All Products
Search
Document Center

Realtime Compute for Apache Flink:Upsert Kafka connector

Last Updated:Oct 31, 2024

This topic describes how to use the Upsert Kafka connector.

Background information

The Upsert Kafka connector can be used to read data from and write data to Kafka topics in the upsert fashion.

  • The Upsert Kafka connector for a source table can convert data that is stored in Kafka topics into a changelog stream. Each data record in the changelog stream represents an update event or a delete event. If a Kafka topic contains a key that is the same as the key in a data record, the value in the data record overwrites the value of the key. The data record is interpreted as UPDATE. If a Kafka topic does not contain such a key in a data record, the value in the data record is inserted into the Kafka topic. The data record is interpreted as INSERT. Each data record in a changelog stream is interpreted as UPSERT (INSERT or UPDATE) because an existing row with the same key is always overwritten. If the value of the key in a data record is null, the data record is interpreted as DELETE.

  • The Upsert Kafka connector for a sink table or a data ingestion sink can consume changelog streams that are produced by the source. The Upsert Kafka connector can write INSERT and UPDATE_AFTER data to Kafka topics as normal Kafka messages. The Upsert Kafka connector can write DELETE data to Kafka topics as Kafka messages with null values. If the value of the key in a data record is null, the Kafka message that uses the key is deleted. Flink partitions data based on the values of the primary key column. This ensures that messages with the same primary key are sorted by value. Therefore, UPDATE or DELETE data that contains the same primary key is written to the same partition.

Item

Description

Table type

Source table, sink table, data ingestion sink

Running mode

Streaming mode

Data format

avro, avro-confluent, csv, json, and raw

Metric

  • Metrics for source tables

    • numRecordsIn

    • numRecordsInPerSecond

    • numBytesIn

    • numBytesInPerScond

    • currentEmitEventTimeLag

    • currentFetchEventTimeLag

    • sourceIdleTime

    • pendingRecords

  • Metrics for sink tables

    • numRecordsOut

    • numRecordsOutPerSecond

    • numBytesOut

    • numBytesOutPerSecond

    • currentSendTime

API type

SQL API and data ingestion YAML API

Data update or deletion in a sink table

Yes

Prerequisites

  • A Kafka cluster is created. For more information, see Create a Dataflow Kafka cluster or Create resources in Kafka.

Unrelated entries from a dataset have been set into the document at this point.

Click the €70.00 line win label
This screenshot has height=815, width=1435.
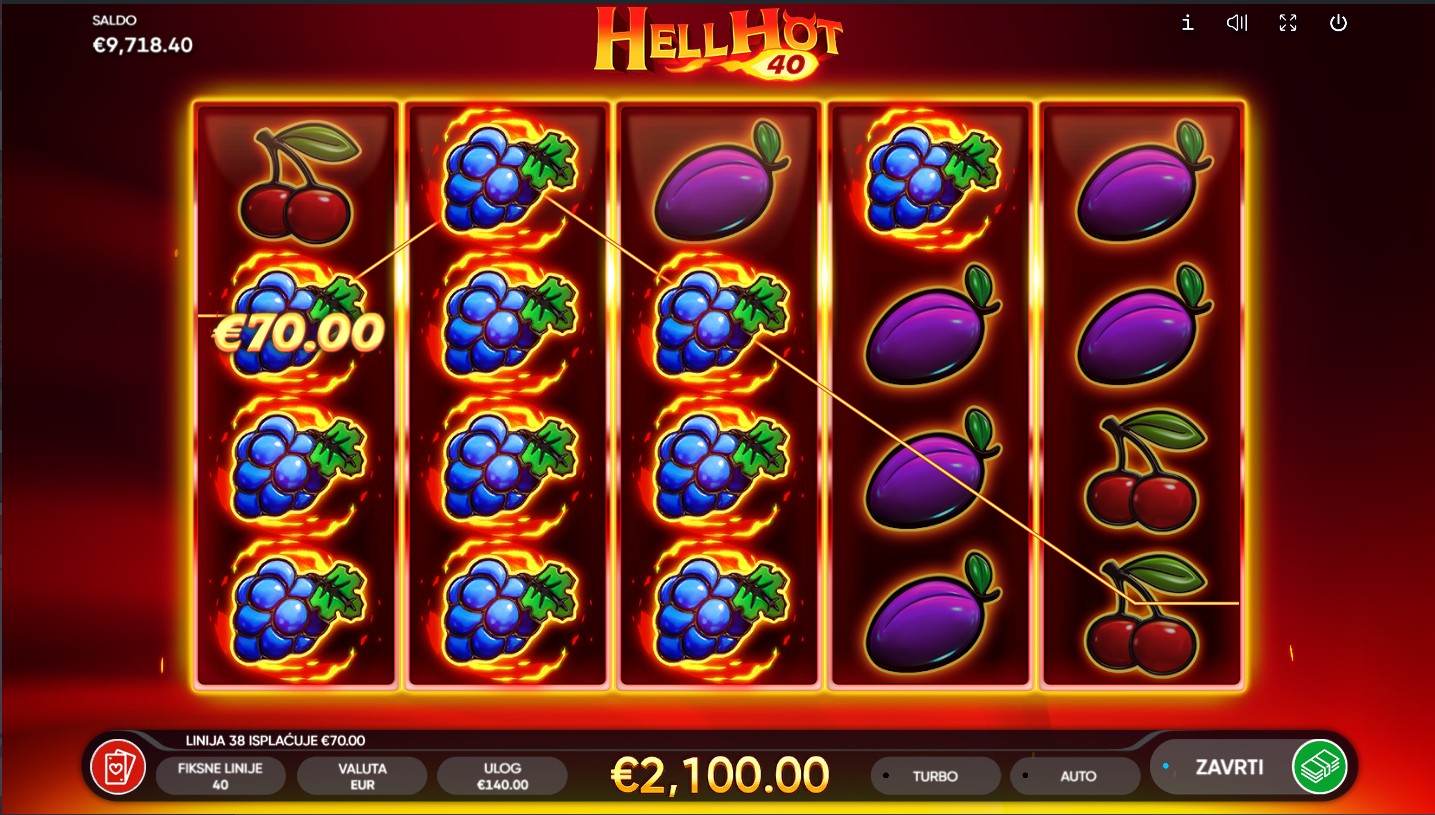click(x=298, y=333)
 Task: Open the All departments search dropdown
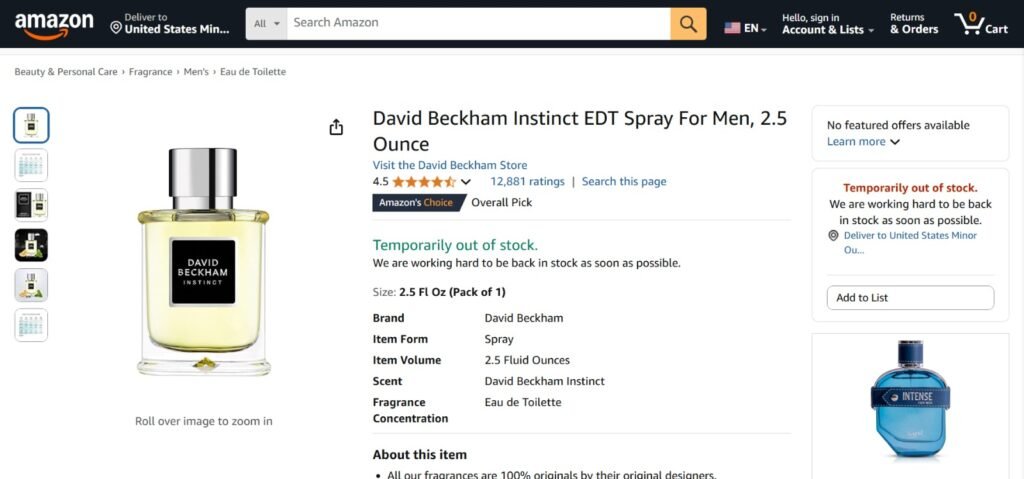pyautogui.click(x=267, y=23)
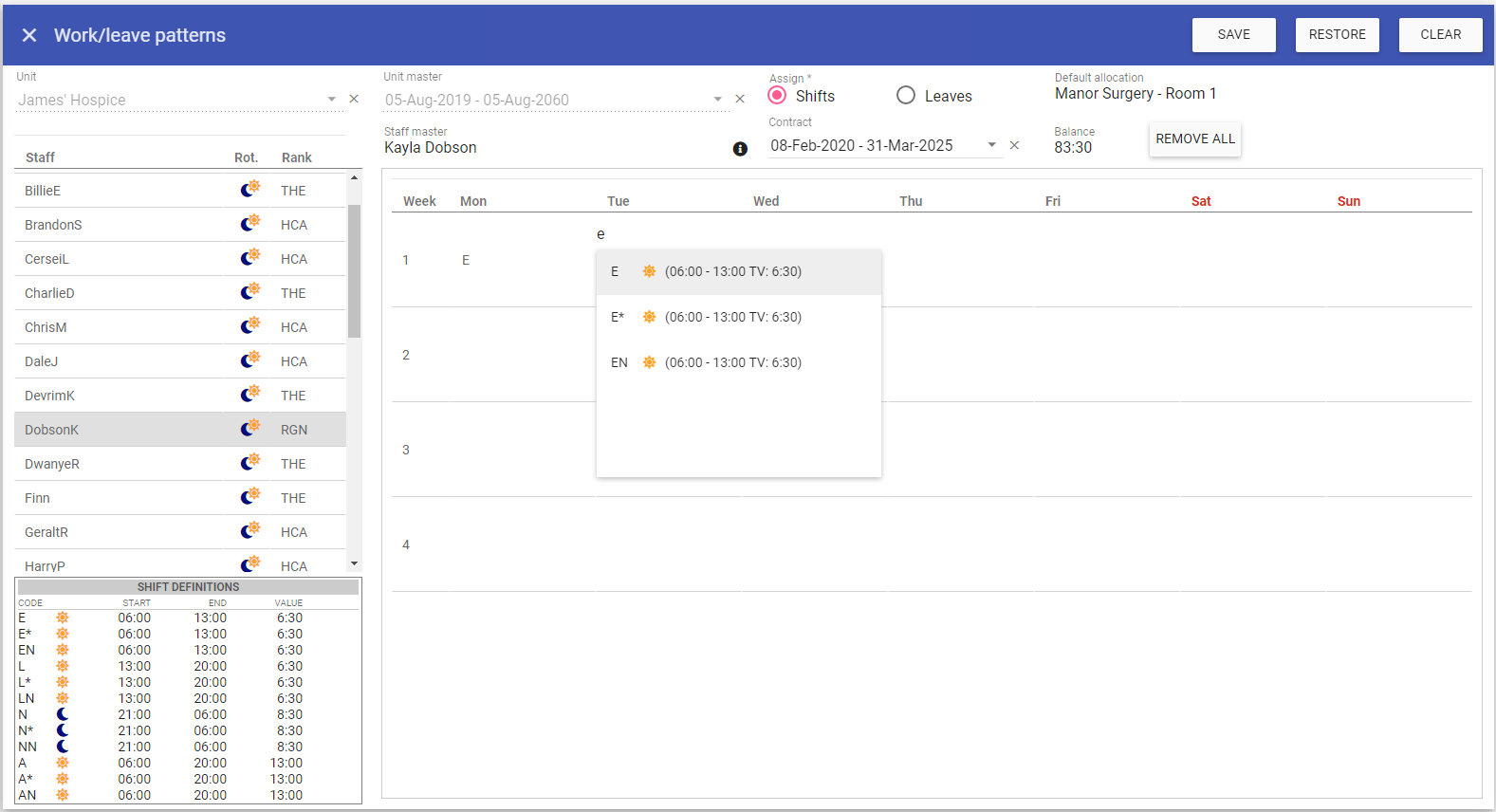Click the rotation icon for DobsonK

click(x=249, y=429)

  • A network connection is established between Realtime Compute for Apache Flink and the Kafka cluster. For more information about how to establish a network connection between Realtime Compute for Apache Flink and a Kafka cluster that is created in E-MapReduce (EMR), see Create and manage a VPC and Overview. For more information about how to establish a network connection between Realtime Compute for Apache Flink and an ApsaraMQ for Kafka cluster, see Configure a whitelist.

Limits

  • Only Realtime Compute for Apache Flink that uses Ververica Runtime (VVR) 2.0.0 or later supports the Apache Kafka connector.

  • The Upsert Kafka connector can be used to read or write only data of Apache Kafka 0.10 or later.

  • The Upsert Kafka connector supports only the client parameters of Apache Kafka 2.8. For more information about the configuration parameters of the Kafka producer and consumer, see Consumer Configs and Producer Configs.

  • If an Upsert Kafka sink table uses the exactly-once semantics, you must enable the Kafka transaction mechanism to write data to a Kafka cluster. The version of the Kafka cluster must be Apache Kafka 0.11 or later.

SQL

The Upsert Kafka connector can be used to read data from and write data to Kafka topics in the upsert fashion.

Syntax

CREATE TABLE upsert_kafka_sink(
user_region STRING,
pv BIGINT,
uv BIGINT,
PRIMARY KEY(user_region) NOT ENFORCED
)WITH(
'connector'='upsert-kafka',
'topic'='<yourTopicName>',
'properties.bootstrap.servers'='...',
'key.format'='avro',
'value.format'='avro'
);

Parameters in the WITH clause

  • Common parameters

    Parameter

    Description

    Data type

    Required

    Default value

    Remarks

    connector

    The type of the table.

    String

    Yes

    No default value

    Set the value to upsert-kafka.

    properties.bootstrap.servers

    The IP addresses or endpoints and port numbers of Kafka brokers.

    String

    Yes

    No default value

    Format: host:port,host:port,host:port. Separate multiple host:port pairs with commas (,).

    properties.*

    The parameters that are configured for the Kafka client.

    String

    No

    No default value

    The suffix of this parameter must comply with the rules that are defined in Producer Configs and Consumer Configs.

    Flink removes the properties. prefix and passes the transformed keys and values to the Kafka client. For example, you can set properties.allow.auto.create.topics to false to disable automatic topic creation.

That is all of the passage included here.